EXCERPT TO READ below:

Tom: One of the lessons I learned very early in life, from my grandfather, is that it is an extraordinary waste of time to try to be someone you are not. So while I aspire to have a positive influence on other people, I know I’m not going to accomplish that by being the loudest or most charismatic person in a room. What I can do is read, learn, and listen as much as humanly possible and channel my findings into something productive. This is the part that comes naturally to me.
My challenge is that all the knowledge in the world does little good for others until it is shared in a practical form. This is why I have spent quite a bit of time trying to become a semi-competent writer over the past decade. There is so much amazing research being conducted today that could influence people’s lives. But that knowledge has to meet people at a time of need in order to have any chance of influencing a person’s daily choices.
Susan: At age 16, you were diagnosed with VHL disease, a rare genetic disorder that causes cancer cells to appear in various parts of your body. Since that time, you’ve been researching and experimenting with various ways of slowing down the growth of those tumors. What have your most important findings been?

End of EXCERPT TO READ.
RECORDED DATA below:

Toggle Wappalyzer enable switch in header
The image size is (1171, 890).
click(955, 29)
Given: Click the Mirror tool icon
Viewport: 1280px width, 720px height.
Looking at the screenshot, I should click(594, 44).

End of RECORDED DATA.

• _WHAT YOU SHOULD DO_: Continue the interview between Susan and Tom from the point after Susan asks about the most important findings.

• _ANSWER TO THIS PROBLEM_:
Tom: An essential learning for me is that anyone can dramatically improve their odds of living a long and healthy life by making better choices. Just look at the physical aspects. If you get a good night’s sleep tonight, it gives you a clean slate for tomorrow, where you are more likely to be active throughout the day and make better food choices. Perhaps most importantly, this starts an upward spiral, where you feel progressively better as each day goes by.
The broader learning for me, after battling cancer for a couple of decades, is: you have to do something today that will continue to grow after you’re gone. I may have a more constant threat to my mortality than the average person, but in reality the only thing any of us can count on with extreme certainty is that we have today to do what matters most. When I orient my days around this simple thought, it makes it easy to spend even more time doing things for other people each day.
Susan: What do you do when you feel scared or anxious?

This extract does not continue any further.